16 Março 2009
Certamente não somos mais os mesmos após o legado de Charles Darwin. Somos melhores, acredita a filósofa Anna Carolina Regner, uma das conferencistas do IX Simpósio Internacional IHU: Ecos de Darwin, que acontece de 9 a 12 de setembro na Unisinos. Para a pesquisadora, especialista em Darwin, a grande contribuição desse cientista, em entrevista concedida por e-mail à IHU On-Line, “à questão da origem das espécies foi o mecanismo de sua teoria da seleção natural, pela qual se dá a produção de novas e ‘mais aperfeiçoadas’ formas orgânicas”. A respeito da querela criacionismo versus teoria da evolução, Regner explica que “o criacionismo contra o qual Darwin claramente se coloca tem um sentido bem técnico: trata-se da visão de que cada espécie seja fruto de um ato especial de criação”. De acordo com ela, não há incompatibilidade entre a teoria darwiniana e a existência de um Criador ou Deus.
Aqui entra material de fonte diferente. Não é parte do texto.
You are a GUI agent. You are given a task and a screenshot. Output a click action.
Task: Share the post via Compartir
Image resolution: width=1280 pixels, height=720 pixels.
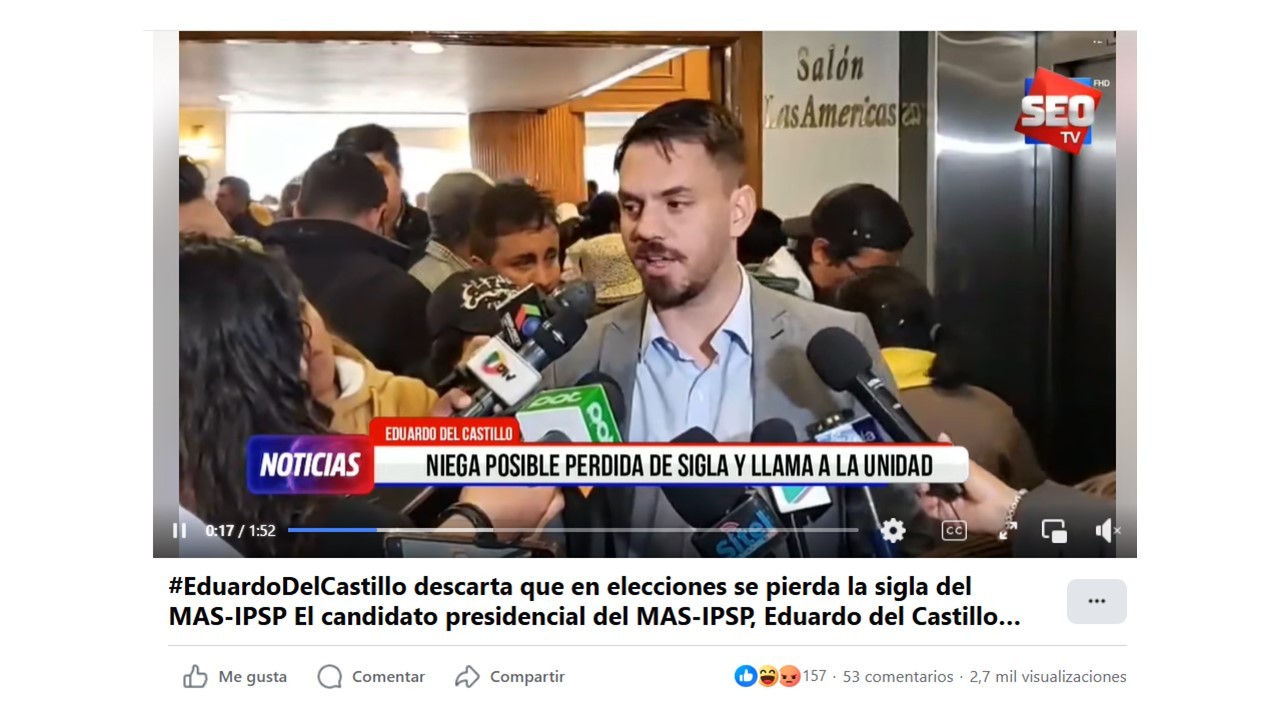pos(510,677)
Ambas podem ser compatíveis.
Graduada em Filosofia, pela Universidade Federal do Rio Grande do Sul (UFRGS), Anna Carolina Regner é mestre em Filosofia, pela Pontifícia Universidade Católica do Rio Grande do Sul (PUCRS). Doutorou-se em Educação pela UFRGS e é pós-doutora pela Universidade de Stanford, nos Estados Unidos. Atualmente, é professora no PPG em Filosofia da Unisinos e faz parte da coordenação e da comissão técnico-científica do evento Ecos de Darwin. Escreveu Charles Darwin, notas de viagem: a tessitura social no pensamento de um naturalista (Porto Alegre: EST/Grafosul, 1988).
Confira a entrevista.
IHU On-Line – Qual foi o contexto científico e filosófico no qual desponta Charles Darwin e sua Teoria da Evolução?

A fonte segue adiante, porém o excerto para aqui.